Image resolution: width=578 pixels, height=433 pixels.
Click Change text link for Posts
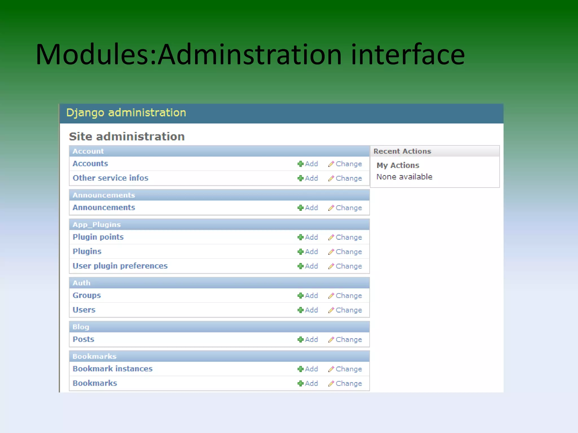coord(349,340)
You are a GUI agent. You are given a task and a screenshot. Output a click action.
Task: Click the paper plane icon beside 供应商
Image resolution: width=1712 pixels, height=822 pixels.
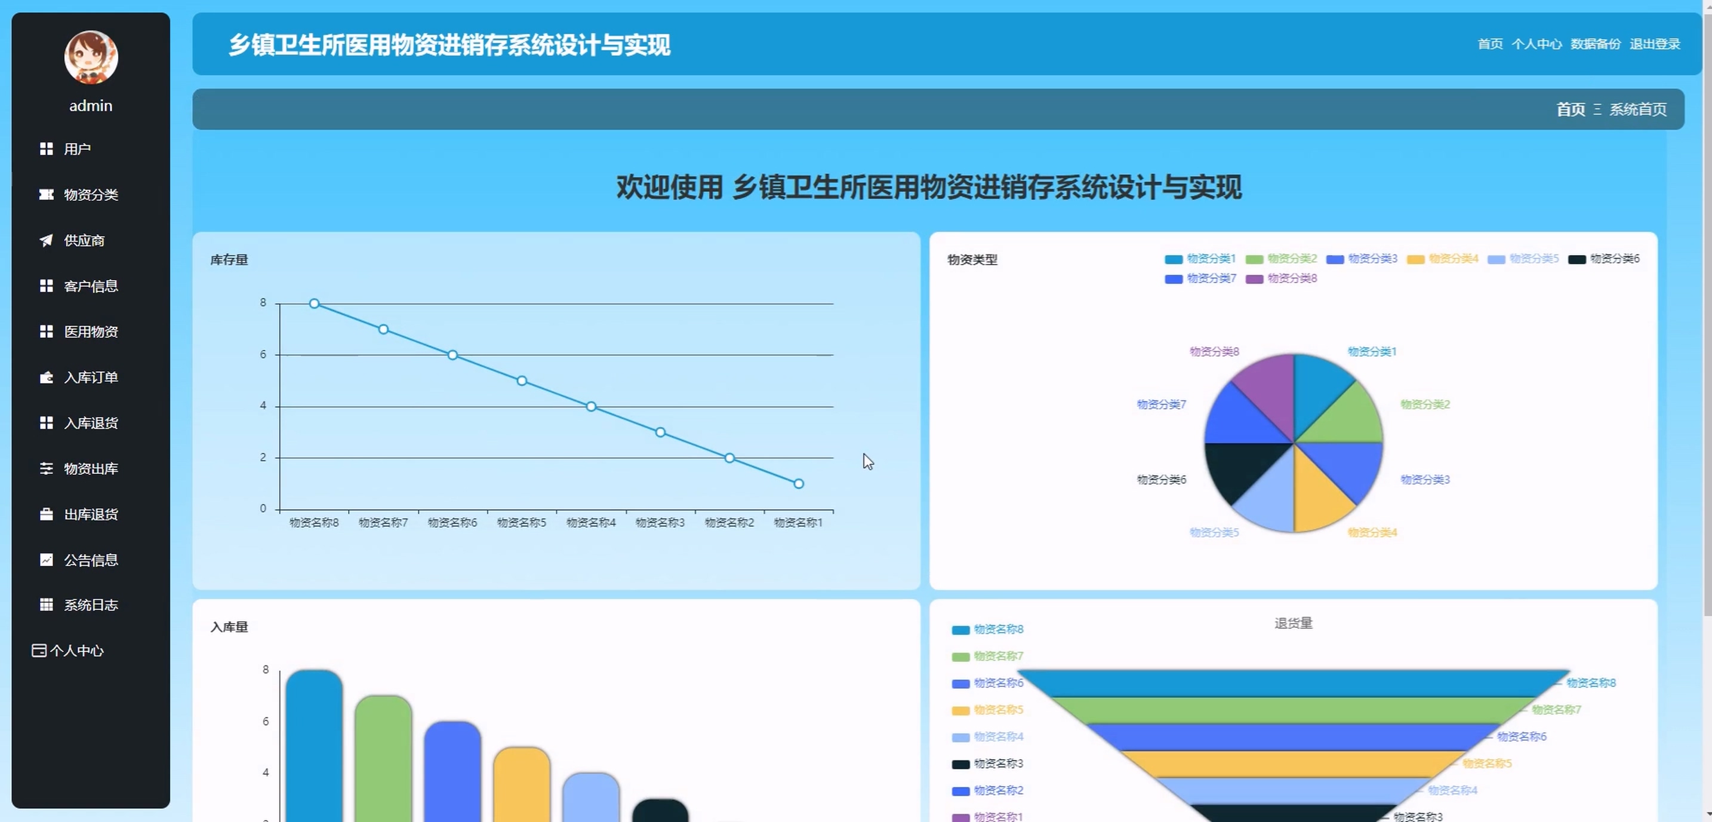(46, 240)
---
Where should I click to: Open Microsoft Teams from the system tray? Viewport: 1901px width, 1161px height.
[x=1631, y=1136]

What you are asked to do: Look above and copy only the lines from the one holding "Image resolution: width=578" to the one holding "Task: Click the paper plane icon beside 供应商", both included, exactly, minus the pictures.

Solved problem:
Image resolution: width=578 pixels, height=433 pixels.
Click Change text link for Posts
coord(349,340)
You are a GUI agent. You are given a task and a screenshot. Output a click action.
Task: Click the paper plane icon beside 供应商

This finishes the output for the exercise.